Je n’ai lu dans aucunes les deux premiers chapitres du Taureau blanc et je n’ai trouvé la Tactique imprimée nulle part ailleurs que dans votre Gazette littéraire, où elle sied à merveille. Je voudrais seulement que Fontanelle, quand il imprime un ouvrage de mr de Voltaire, ne négligeât pas d’employer son orthographe. Il se croit travesti lorsqu’on l’imprime avec l’ancienne, et son faible, que je connais là-dessus, peut aller jusqu’à lui faire prendre en grippe l’homme qui ne se conforme pas à son établissement. Si vous étiez bien sûr que le Taureau paraît, je ne trouverais nul inconvénient à faire arriver le vôtre; mais je doute de la vérité des rapports qu’on vous fait, parce que j’ai reçu les mêmes et qu’au fait, jusqu’à présent, personne n’a pu me dire: ‘Je l’ai vu imprimé’. Voyez quel chagrin ce serait pour moi, si le patriarche avait à me reprocher de l’infidélité! Je vous avoue que je ne m’en consolerais pas. Il m’a si bien reçu, si bien traité, il me traite encore tous les jours avec tant de confiance et d’honnêteté que je me trouverais vraiment criminel de lui causer le moindre déplaisir. Un peu de patience, mon ami; nous y arriverons à temps. Je vous assure que rien ne presse. Quand il y en aurait des exemplaires dans Paris, ce seraient deux ou trois extrêmement furtifs comme tout ce qui vient de Genève; mais je pense qu’il n’y en a point et que Mgr arrivant au mois de février apportera les premiers qui se soient vus imprimés.

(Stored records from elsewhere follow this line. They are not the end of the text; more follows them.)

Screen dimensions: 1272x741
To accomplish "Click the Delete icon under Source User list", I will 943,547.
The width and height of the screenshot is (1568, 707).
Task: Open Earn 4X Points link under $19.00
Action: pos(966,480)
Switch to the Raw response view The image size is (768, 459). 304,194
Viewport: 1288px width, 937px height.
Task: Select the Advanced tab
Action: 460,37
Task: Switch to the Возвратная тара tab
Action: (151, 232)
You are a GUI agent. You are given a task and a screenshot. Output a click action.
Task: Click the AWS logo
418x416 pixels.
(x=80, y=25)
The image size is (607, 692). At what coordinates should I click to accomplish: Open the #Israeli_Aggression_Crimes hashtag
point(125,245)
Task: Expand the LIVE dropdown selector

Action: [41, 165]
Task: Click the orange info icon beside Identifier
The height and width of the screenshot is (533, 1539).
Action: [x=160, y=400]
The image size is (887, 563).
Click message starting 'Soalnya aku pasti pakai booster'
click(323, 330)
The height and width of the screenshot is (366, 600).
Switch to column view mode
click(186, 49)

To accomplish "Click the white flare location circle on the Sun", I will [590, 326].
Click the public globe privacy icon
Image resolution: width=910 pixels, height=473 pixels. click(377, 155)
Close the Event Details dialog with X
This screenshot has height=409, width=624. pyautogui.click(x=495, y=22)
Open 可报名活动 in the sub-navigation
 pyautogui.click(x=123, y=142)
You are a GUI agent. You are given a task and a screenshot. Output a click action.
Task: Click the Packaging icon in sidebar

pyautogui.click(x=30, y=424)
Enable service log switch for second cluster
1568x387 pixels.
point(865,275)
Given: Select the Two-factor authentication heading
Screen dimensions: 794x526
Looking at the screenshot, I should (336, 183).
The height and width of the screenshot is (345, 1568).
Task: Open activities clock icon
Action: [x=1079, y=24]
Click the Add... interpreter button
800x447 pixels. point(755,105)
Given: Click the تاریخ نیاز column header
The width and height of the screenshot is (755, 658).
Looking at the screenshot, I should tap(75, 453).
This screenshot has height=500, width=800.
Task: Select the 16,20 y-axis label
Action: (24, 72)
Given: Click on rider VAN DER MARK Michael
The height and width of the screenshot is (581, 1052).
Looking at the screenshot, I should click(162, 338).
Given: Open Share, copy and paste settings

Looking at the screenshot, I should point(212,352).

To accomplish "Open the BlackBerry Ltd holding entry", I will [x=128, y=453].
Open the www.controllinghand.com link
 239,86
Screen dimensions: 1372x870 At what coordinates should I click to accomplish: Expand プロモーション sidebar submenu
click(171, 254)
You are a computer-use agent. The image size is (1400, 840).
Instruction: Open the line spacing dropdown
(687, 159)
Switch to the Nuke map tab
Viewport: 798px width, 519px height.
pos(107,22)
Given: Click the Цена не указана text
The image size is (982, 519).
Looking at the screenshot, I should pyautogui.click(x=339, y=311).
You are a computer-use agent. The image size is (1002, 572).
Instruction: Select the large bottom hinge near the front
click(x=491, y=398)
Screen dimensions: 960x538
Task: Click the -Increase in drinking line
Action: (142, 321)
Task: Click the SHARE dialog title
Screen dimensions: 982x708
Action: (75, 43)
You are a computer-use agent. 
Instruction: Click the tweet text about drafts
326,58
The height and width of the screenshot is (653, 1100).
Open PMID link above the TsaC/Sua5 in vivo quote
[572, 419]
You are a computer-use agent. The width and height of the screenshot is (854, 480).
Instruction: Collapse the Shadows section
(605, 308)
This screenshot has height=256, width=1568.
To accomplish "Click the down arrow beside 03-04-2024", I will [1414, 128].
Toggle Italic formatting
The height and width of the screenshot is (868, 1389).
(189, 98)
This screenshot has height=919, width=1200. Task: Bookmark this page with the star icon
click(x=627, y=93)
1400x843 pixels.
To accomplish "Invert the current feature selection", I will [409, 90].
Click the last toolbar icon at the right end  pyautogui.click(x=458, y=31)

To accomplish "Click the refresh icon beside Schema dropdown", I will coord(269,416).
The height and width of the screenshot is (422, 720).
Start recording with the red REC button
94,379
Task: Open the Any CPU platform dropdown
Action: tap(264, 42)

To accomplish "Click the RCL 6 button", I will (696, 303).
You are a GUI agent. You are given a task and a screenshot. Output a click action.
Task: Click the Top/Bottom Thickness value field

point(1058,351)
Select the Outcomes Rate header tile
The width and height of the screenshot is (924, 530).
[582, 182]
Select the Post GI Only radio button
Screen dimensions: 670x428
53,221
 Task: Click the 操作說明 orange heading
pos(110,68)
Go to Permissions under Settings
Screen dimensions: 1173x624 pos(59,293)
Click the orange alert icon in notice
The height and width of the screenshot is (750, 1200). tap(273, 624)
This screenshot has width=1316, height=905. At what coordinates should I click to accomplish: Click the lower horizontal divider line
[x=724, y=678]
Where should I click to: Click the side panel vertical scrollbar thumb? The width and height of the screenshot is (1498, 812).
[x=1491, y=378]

Si les graveurs de Strasbourg et de Paris ne demandent pas trop cher pour les dessins de la Pucelle je crois que d’après ceux de Manlich et de Mayer on fera la meilleure affaire du monde, parce que ce charmant poème n’a eu jusquà présent que des gravures horribles; mais conseillez à nos deux peintres d’être voluptueux sans indécence afin que les femmes puissent acheter l’ouvrage et parce qu’en tout l’indécence ne plait guères passé vingt ans….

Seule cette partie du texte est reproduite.